>>
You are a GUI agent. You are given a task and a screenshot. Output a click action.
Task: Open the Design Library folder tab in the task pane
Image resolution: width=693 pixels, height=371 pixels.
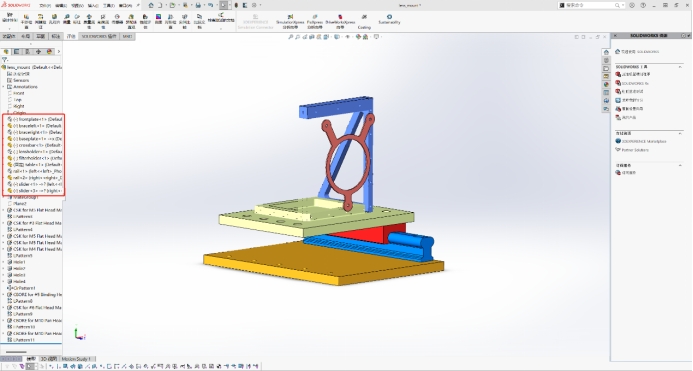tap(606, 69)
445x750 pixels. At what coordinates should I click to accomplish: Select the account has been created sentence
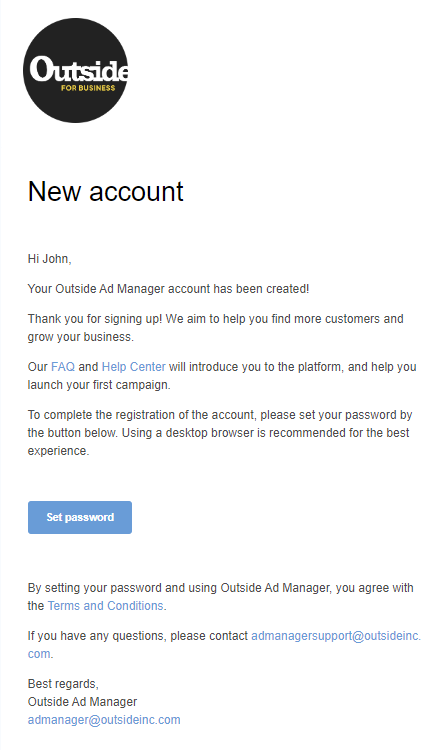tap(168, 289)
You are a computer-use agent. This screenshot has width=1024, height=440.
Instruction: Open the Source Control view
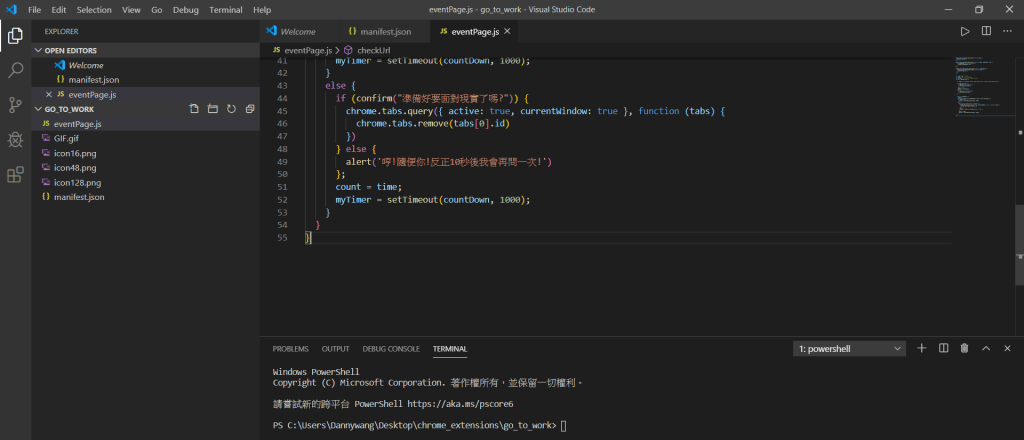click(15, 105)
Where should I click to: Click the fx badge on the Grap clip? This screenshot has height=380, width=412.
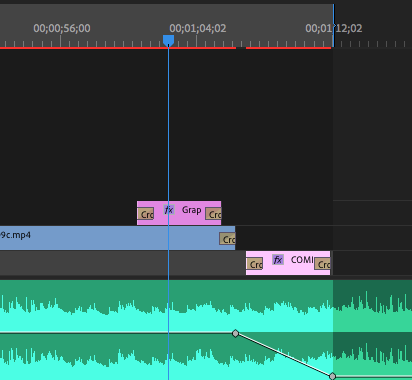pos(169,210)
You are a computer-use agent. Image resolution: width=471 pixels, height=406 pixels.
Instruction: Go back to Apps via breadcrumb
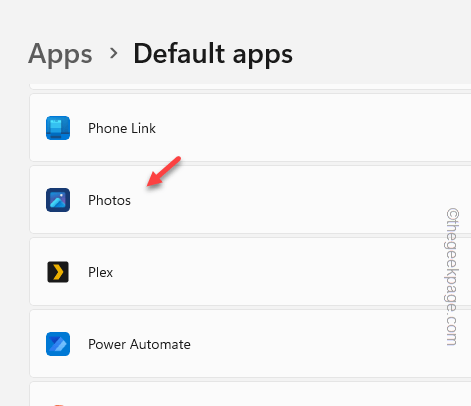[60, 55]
<<
>>
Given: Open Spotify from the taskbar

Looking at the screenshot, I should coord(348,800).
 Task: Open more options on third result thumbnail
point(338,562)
<<
- _What is expected_
Look through the entries above; copy every line holding the string "agent".

- _Problem solution_
You are a GUI agent. You are given a task and a screenshot. Output a click action.
You are a computer-use agent. This screenshot has width=1024, height=440.
You are a computer-use agent. Image resolution: width=471 pixels, height=406 pixels.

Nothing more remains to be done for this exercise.